– Та ты шо! Прям вместе? Или по раздельности?
У меня при этом вздрагивает верхняя губа. А Харьковский покатывается со смеху. И мы начинаем поливать англичанку помоями.
Итак, мы собрались на уроке литературы, чтобы полюбоваться молоденькой учительницей, рядом с которой англичанка выглядела настоящей сволочью.
Очень скоро Лариса Васильевна закончила английский и отпустила своих лоботрясов. Сама же осталась делать вид, что утопает в бумагах. Она сидела как на иголках и без конца встревала в наши разговоры. Пока молоденький Галчонок вконец не смутился и не нашел предлог, чтобы куда-то ненадолго свалить.
Началось представление.
Все, кроме меня, принялись наперебой острить и хамить. Англичанка сверкала глазами, сыпала искры и грозила пожаром. Она, что называется, хороводила свинством, а мы, что называется, лезли из шкуры и ходили на ушах.

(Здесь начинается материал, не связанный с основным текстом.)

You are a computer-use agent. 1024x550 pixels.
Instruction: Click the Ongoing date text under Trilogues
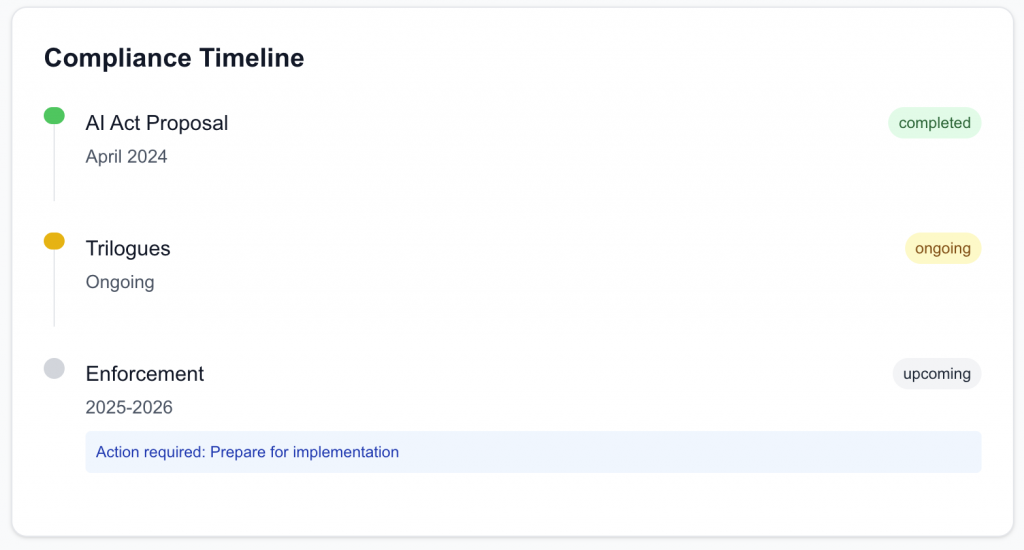[120, 282]
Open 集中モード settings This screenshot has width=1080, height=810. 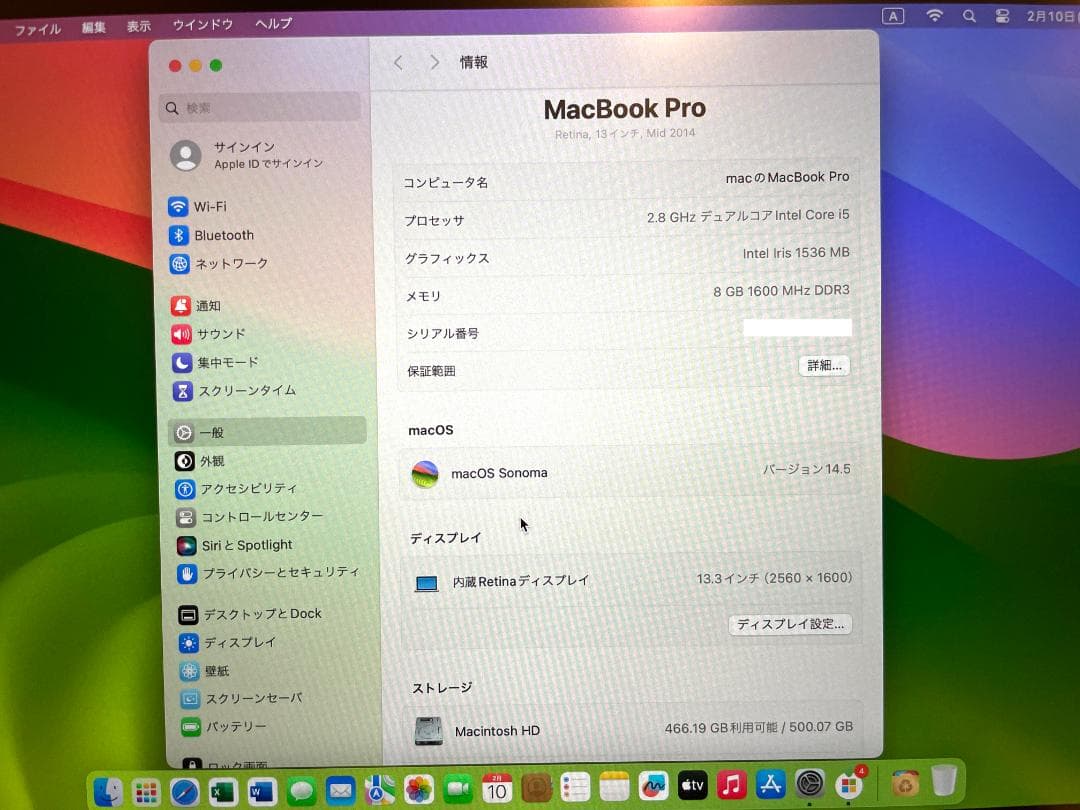[222, 362]
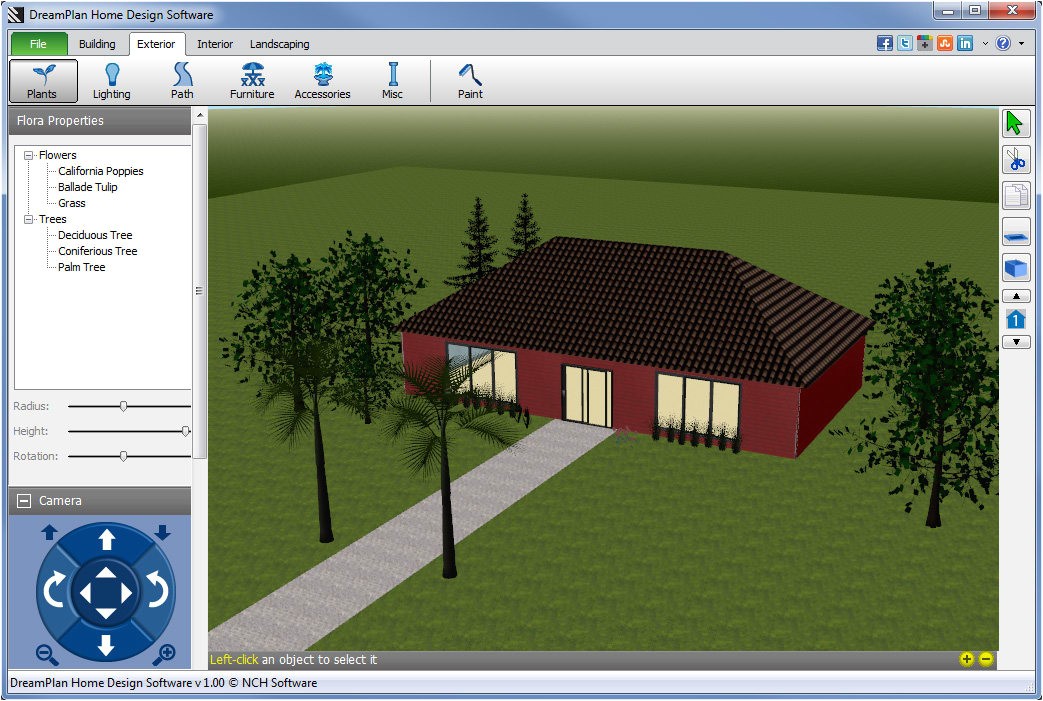
Task: Collapse the Camera panel
Action: [x=24, y=501]
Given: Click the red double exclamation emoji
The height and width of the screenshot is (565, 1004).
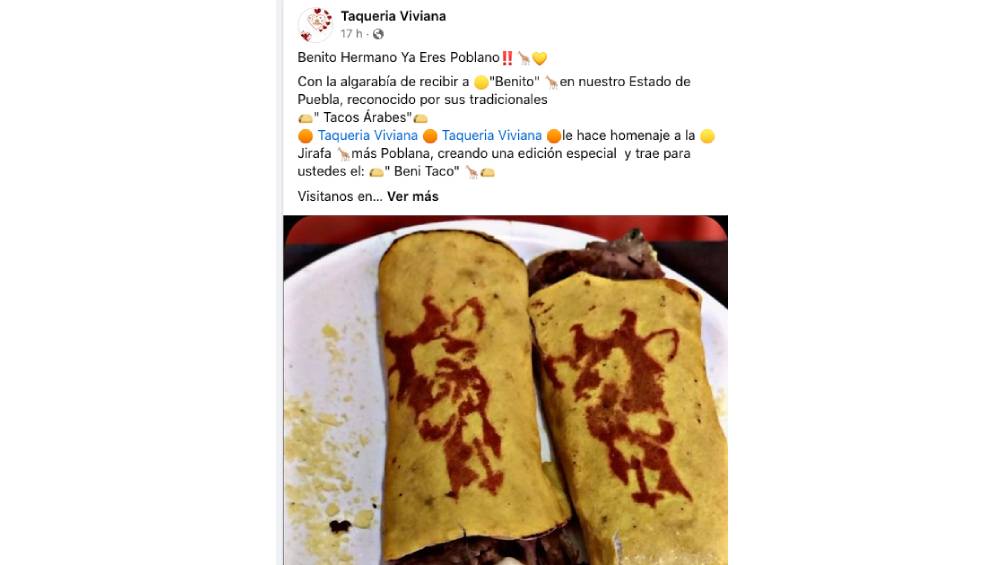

Потом она нагло увела Харьковского в лабораторию, примыкающую к кабинету, и закрыла за собой дверь. Сопила улюлюкал. Морошкин свистел, даже Полковник с Амбалом ржали как мерины. А Дешевый не придумал ничего лучше и, расхаживая с книгой по аудитории, кричал, что ему мешают читать Толстого.
Минут через десять вернулся Галчонок. Англичанка вышла из лаборатории с невозмутимой физиономией и уселась на свое место.
Галчонок был смущен и хлопал глазками.
Харьковского не было. Посыпались остроты.
– Его можно выносить, Лариса Васильевна?
– Хорек, шо с тобой сделали?
– Потрошок, ты еще живой?
– Да то он голой жопой сел на кислоту!..
Англичанка некоторое время хихикала, потом изобразила важность, какую ни за что не удалось бы изобразить Галчонку.
Тут появился и Харьковский, широко скаля зубы. Никому ничего не сказав, он подсел ко мне и выложил:
– Ой, Крысятина!.. Ты знаешь, шо она мне предлагала? Говорит, давай завтра поедем куда-нибудь втроем…
– Зачем втроем? Вы можете вдвоем.
– Не-е, ты слушай сюда! Говорит: «Я получила деньги, возьмем палатку, водки, отдохнем, позанимаемся сексом. Я, – говорит, – люблю вас обоих и отдамся вам обоим». Говорит, падла, а сама прижимается до меня и гладит меня за живот… Говорит: «Какой ты хорошенький, Харьковский, нежненький. Ты кого-нибудь целовал?» – спрашивает. «Тю, – говорю, – вы шо, Лариса Васильевна, конечно!..» А она, Кошелка, целует меня в ухо и говорит: «Вот попробуй, как у меня бьется сердце…» Я только – раз! – ее за сиську. Помацал, помацал, а она балдеет, сучка!.. Говорит: «А губы ты когда-нибудь целовал?» Я: «Конечно!» А она: «Да не эти губы, глупенький, другие!..» Я говорю: «Еще чего не хватало!..» Она скорчила рожу: «Ничего ты не понимаешь, мальчишка! Вас с Соболевским еще учить и учить!..» Тогда я не выдержал и говорю: «А вы целовали этого самого?» Она: «Конечно! Это, – говорит, – высшее ощущение!..» Не, ну ты понял?.. Хотел ей сказать: «На тогда, пососи!..» Не, ну какая кошелка!.. Ты знаешь, я прямо озверел!.. Ну так шо, едем завтра в Залевскую балку? Протянем ее вдвох?